Americans were judging Donald Trump less on headline economic stats than on what they felt at the grocery store, in rent bills and on monthly credit-card statements. CBS News polling showed a persistent gap between the administration’s message and the public’s mood, with most respondents saying Trump made prices and inflation sound better than they really are and many still describing the country as too expensive to live in.
That unease had built through late 2025 and into 2026. In December, fewer than one in five Americans said Trump’s policies made them financially better off in 2025, and many said the president’s approach had made it more like “Trump’s economy” than Joe Biden’s. A February CBS News poll found that most Americans still wanted Trump to focus on the economy and cost of living in his State of the Union address, even as views of the economy had improved somewhat from the worst readings in late 2025.

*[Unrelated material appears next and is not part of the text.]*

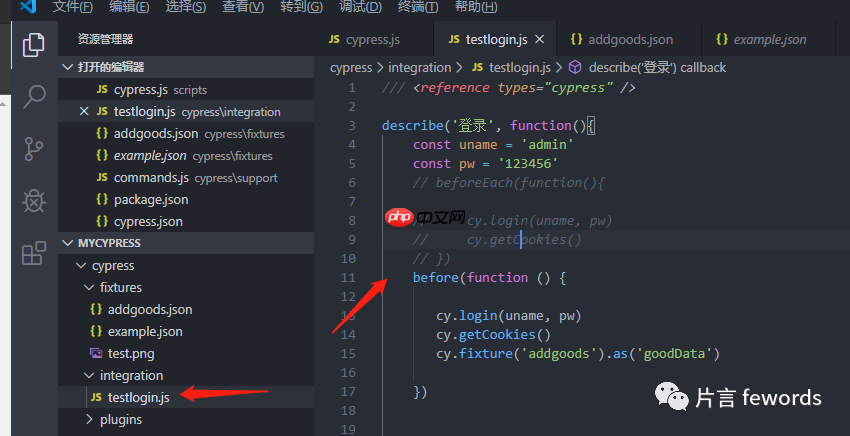Open the Explorer activity bar icon
850x436 pixels.
(x=34, y=45)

The latest readings showed why that improvement had not translated into confidence. Most Americans still called the economy bad, and CBS polling repeatedly pointed to affordability as the central source of frustration: food prices, housing costs and health care bills kept showing up as the pressure points shaping public judgment. Tariffs and gas prices added to the strain, while many voters said the White House was not spending enough attention on lowering prices.

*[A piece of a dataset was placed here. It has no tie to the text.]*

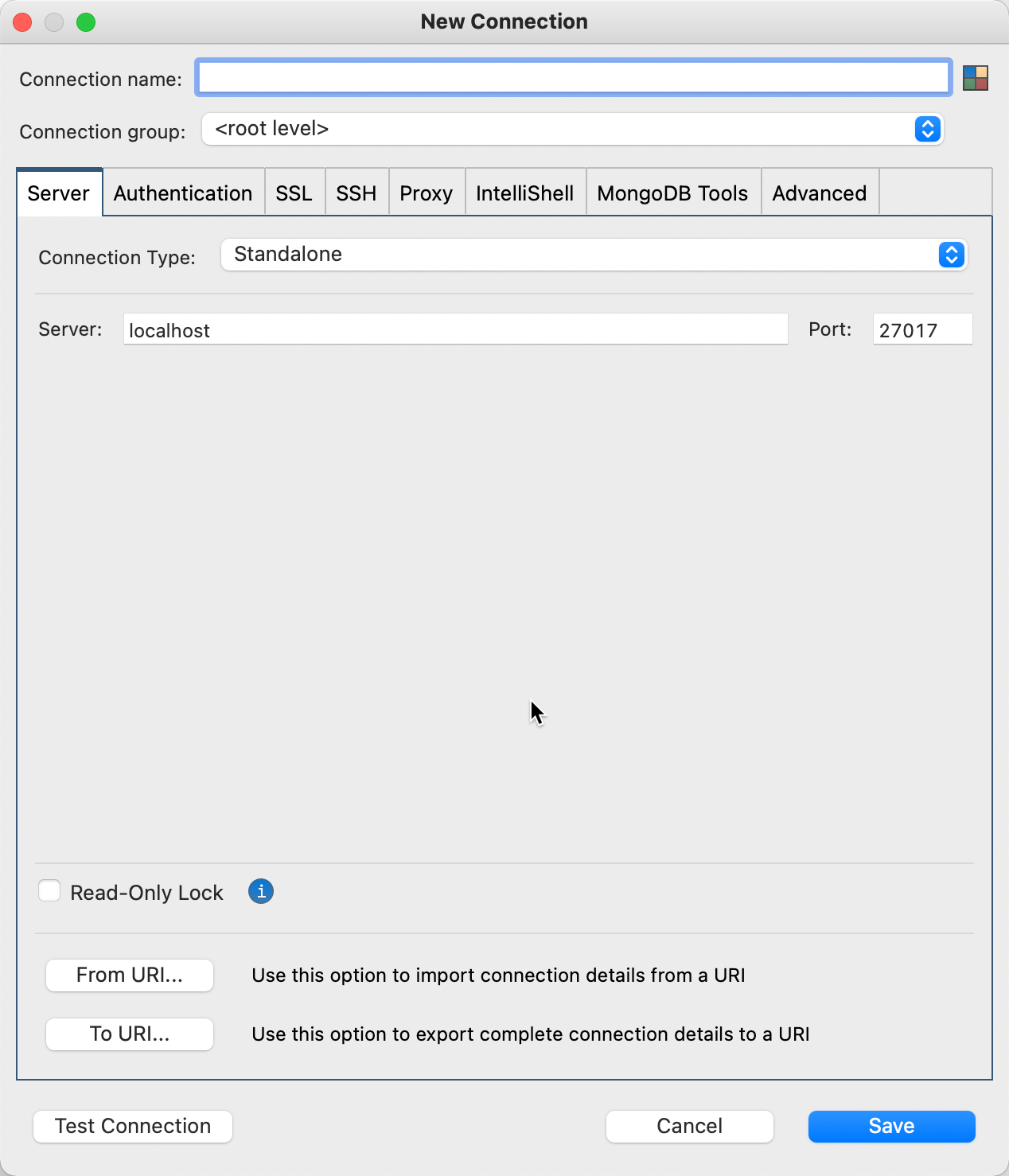The width and height of the screenshot is (1009, 1176).
Task: Return to the Server tab
Action: point(59,193)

The political damage was visible across other surveys as well. A CNN poll released April 1 found just 31% of Americans approved of Trump’s handling of the economy, while 65% said his policies had worsened conditions. CBS News also found on March 3 that most Hispanics continued to rate the economy badly, said their incomes were not keeping up with inflation and mostly disapproved of Trump’s handling of the economy and inflation.
The result is a familiar problem for a president whose appeal has long rested on economic competence. Polling from CBS News suggested many voters were no longer comparing the current moment to the Biden years; they were judging Trump on whether their everyday costs were easing. With the 2026 midterm cycle approaching, that perception gap looked more politically important than any single economic indicator.